Stop me if I’ve told you this before: but, in case you don’t know, let me just mention the facts in the matter of this Glossop. He was a formidable old bird with a bald head and out-size eyebrows, by profession a loony-doctor. How it happened, I couldn’t tell you to
this
day, but I once got engaged to his daughter, Honoria, a ghastly dynamic exhibit who read Nietzsche and had a laugh like waves breaking on a stern and rock-bound coast. The fixture was scratched owing to events occurring which convinced the old boy that I was off my napper; and since then he has always had my name at the top of his list of ‘Loonies I have Lunched With’.
It seemed to me that even at Christmas time, with all the peace on earth and goodwill towards men that there is knocking about at that season, a reunion with this bloke was likely to be tough going. If I hadn’t had more than one particularly good reason for wanting to go to Skeldings, I’d have called the thing off.
‘Jeeves,’ I said, all of a twitter, ‘Do you know what? Sir Roderick Glossop is going to be at Lady Wickham’s.’

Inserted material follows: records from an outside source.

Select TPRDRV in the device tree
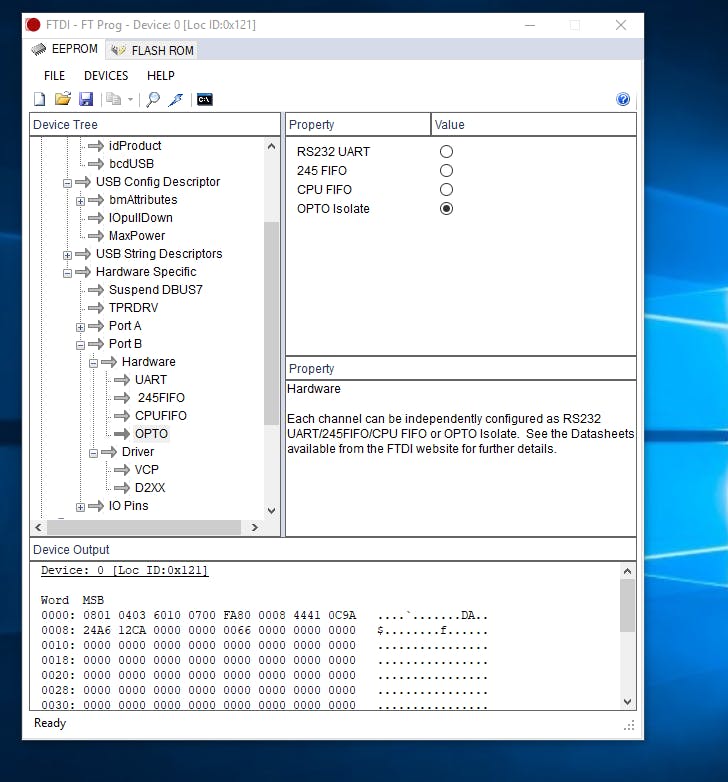This screenshot has height=782, width=728. 133,308
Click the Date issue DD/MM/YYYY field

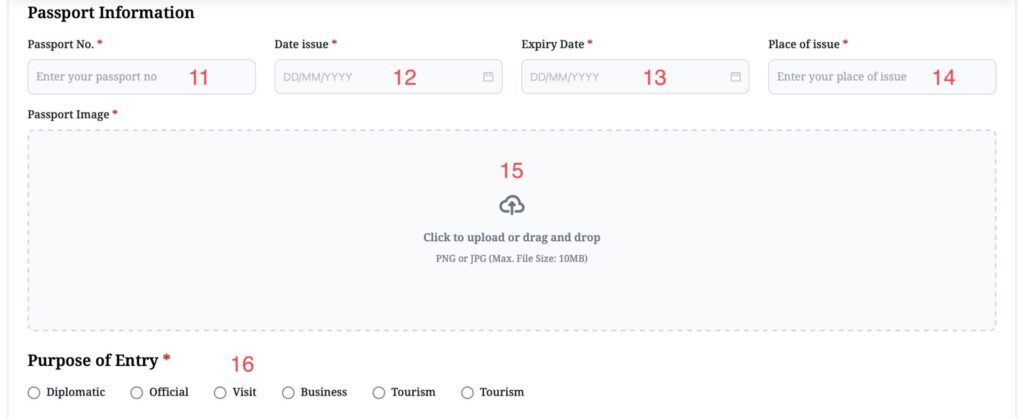(389, 77)
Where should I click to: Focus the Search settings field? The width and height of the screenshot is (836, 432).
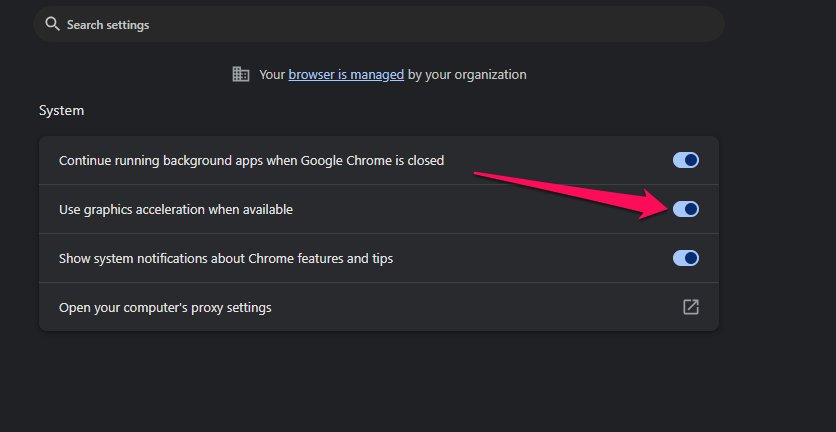tap(380, 24)
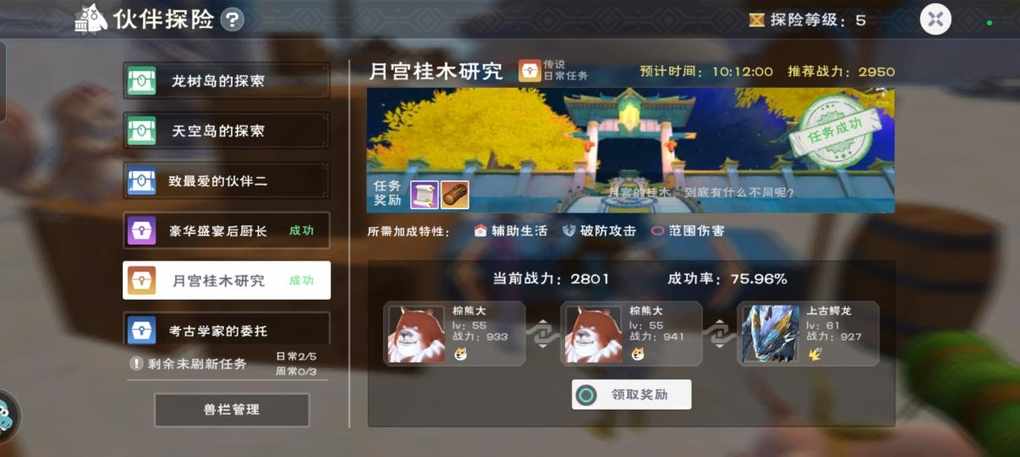Viewport: 1020px width, 457px height.
Task: Click the swap arrows between the two bears
Action: [543, 333]

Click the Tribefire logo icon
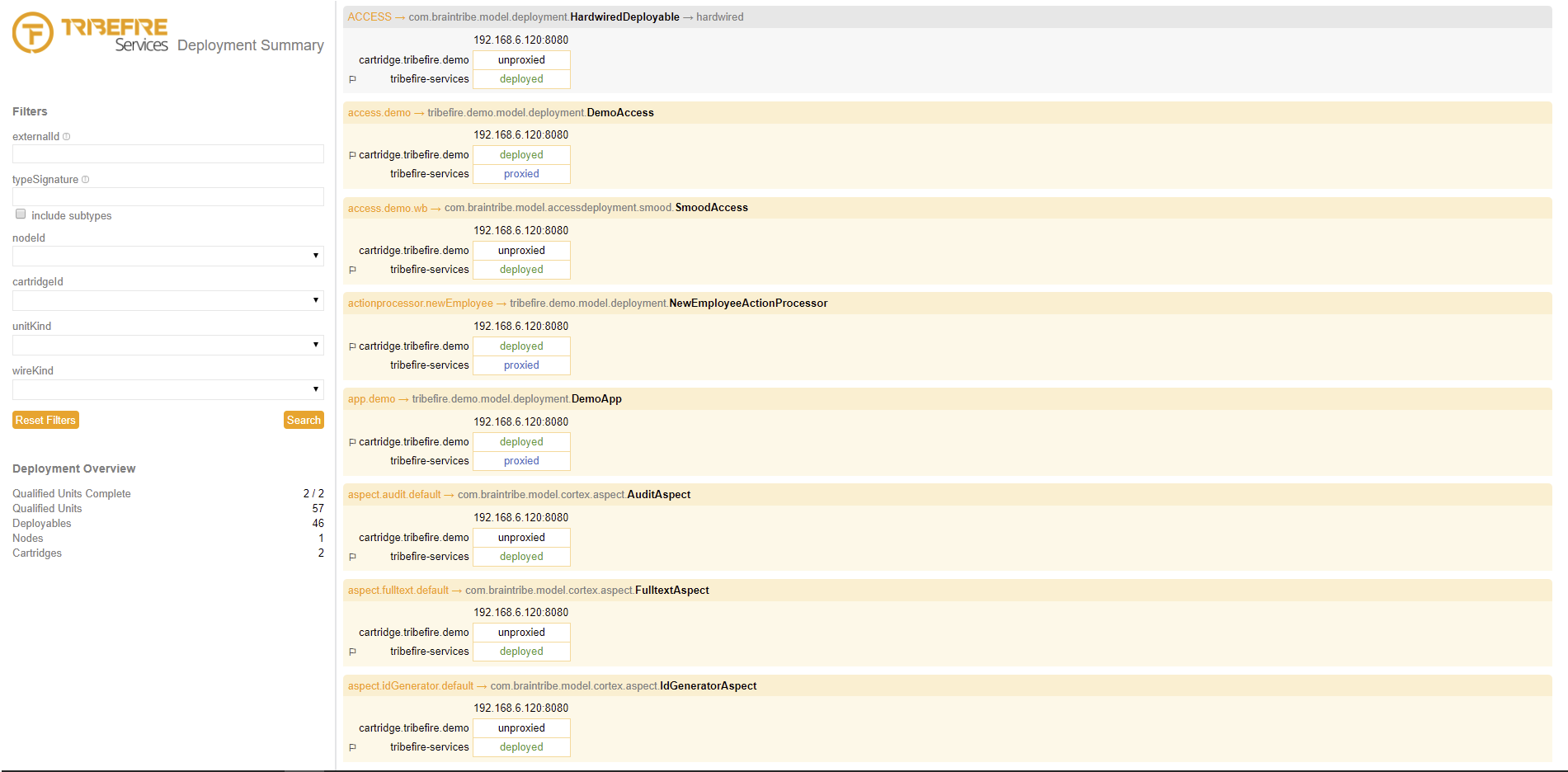[33, 33]
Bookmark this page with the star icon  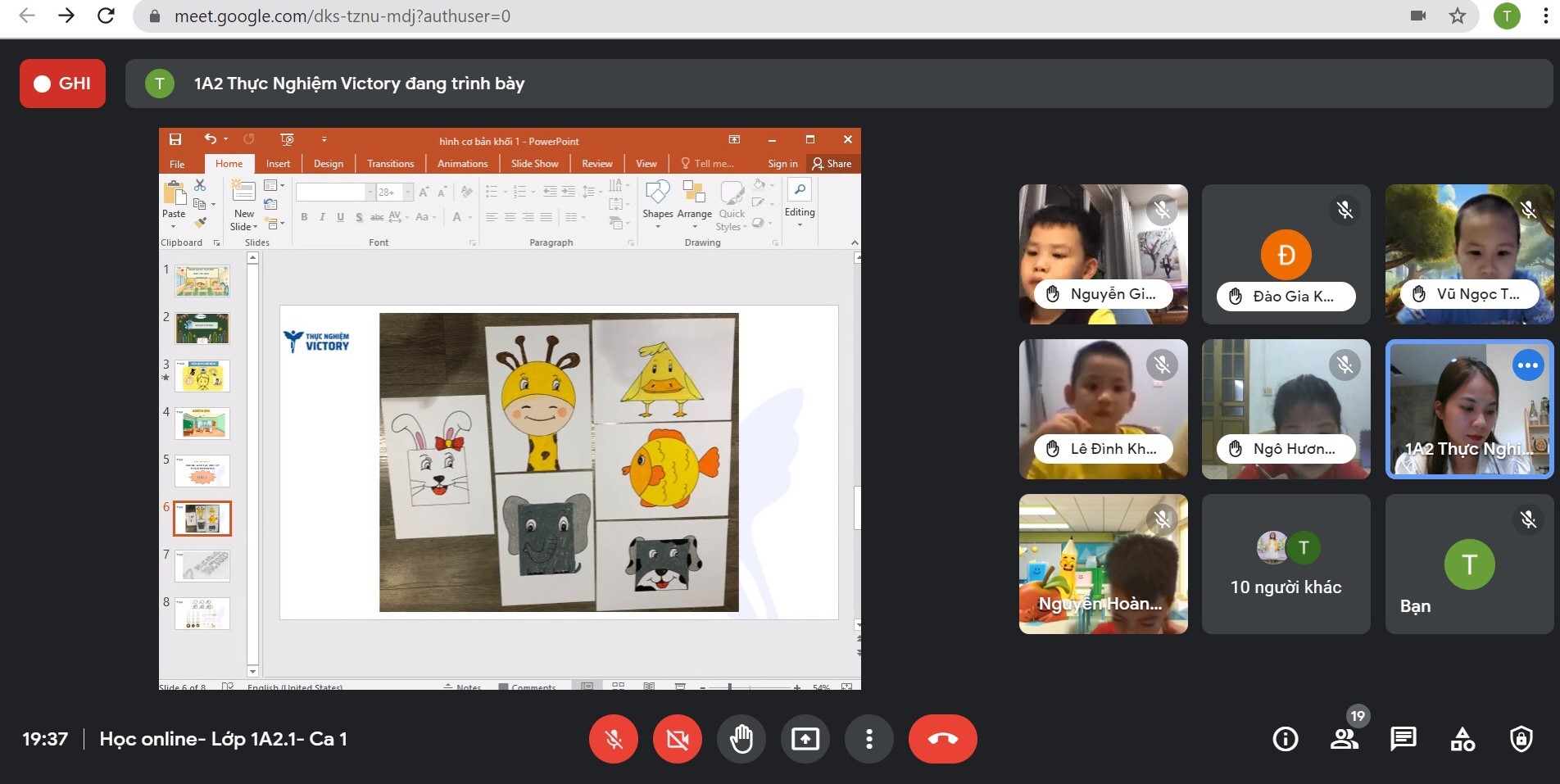click(1457, 16)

‘Very good, sir. If you have finished breakfast, I will clear away.’
Cold and haughty. No symp. None of the rallying-round spirit which one likes to see. As I had anticipated, the information that we were not going to Monte Carlo had got in amongst him. There is a keen sporting streak in Jeeves, and I knew he had been looking forward to a little flutter at the tables.
We Woosters can wear the mask. I ignored his lack of decent feeling.
‘Do so, Jeeves,’ I said proudly, ‘and with all convenient speed.’
Relations continued pretty fairly strained all through the rest of the week. There was a frigid detachment in the way the man brought me my dollop of tea in the mornings. Going down to Skeldings in the car on the afternoon of the twenty-third, he was aloof and reserved. And before dinner on the first night of my visit he put the studs in my dress-shirt in what I can only call a marked manner. The whole thing was extremely painful, and it seemed to me, as I lay in bed on the morning of the twenty-fourth, that the only step to take was to put the whole facts of the case before him and trust to his native good sense to effect an understanding.
I was feeling considerably in the pink that morning. Everything had gone like a breeze. My hostess, Lady Wickham, was a beaky female built far too closely on the lines of my Aunt Agatha for comfort, but she had seemed matey enough on my arrival. Her daughter, Roberta, had welcomed me with a warmth which, I’m bound to say, had set the old heart-strings fluttering a bit. And Sir Roderick, in the brief moment we had had together, appeared to have let the Yule-Tide Spirit soak into him to the most amazing extent. When he saw me, his mouth sort of flickered at one corner, which I took to be his idea
of
smiling, and he said ‘Ha, young man!’ Not particularly chummily, but he said it: and my view was that it practically amounted to the lion lying down with the lamb.
So, all in all, life at this juncture seemed pretty well all to the mustard, and I decided to tell Jeeves exactly how matters stood.
‘Jeeves,’ I said, as he appeared with the steaming.
‘Sir?’
‘Touching on this business of our being here, I would like to say a few words of explanation. I consider that you have a right to the facts.’
‘Sir?’
‘I’m afraid scratching that Monte Carlo trip has been a bit of a jar for you, Jeeves.’
‘Not at all, sir.’
‘Oh, yes, it has. The heart was set on wintering in the world’s good old Plague Spot, I know. I saw your eye light up when I said we were due for a visit there. You snorted a bit and your fingers twitched. I know, I know. And now that there has been a change of programme the iron has entered into your soul.’
‘Not at all, sir.’
‘Oh, yes, it has. I’ve seen it. Very well, then, what I wish to impress upon you, Jeeves, is that I have not been actuated in this matter by any mere idle whim. It was through no light and airy caprice that I accepted this invitation to Lady Wickham’s. I have been angling for it for weeks, prompted by many considerations. In the first place, does one get the Yule-Tide Spirit at a spot like Monte Carlo?’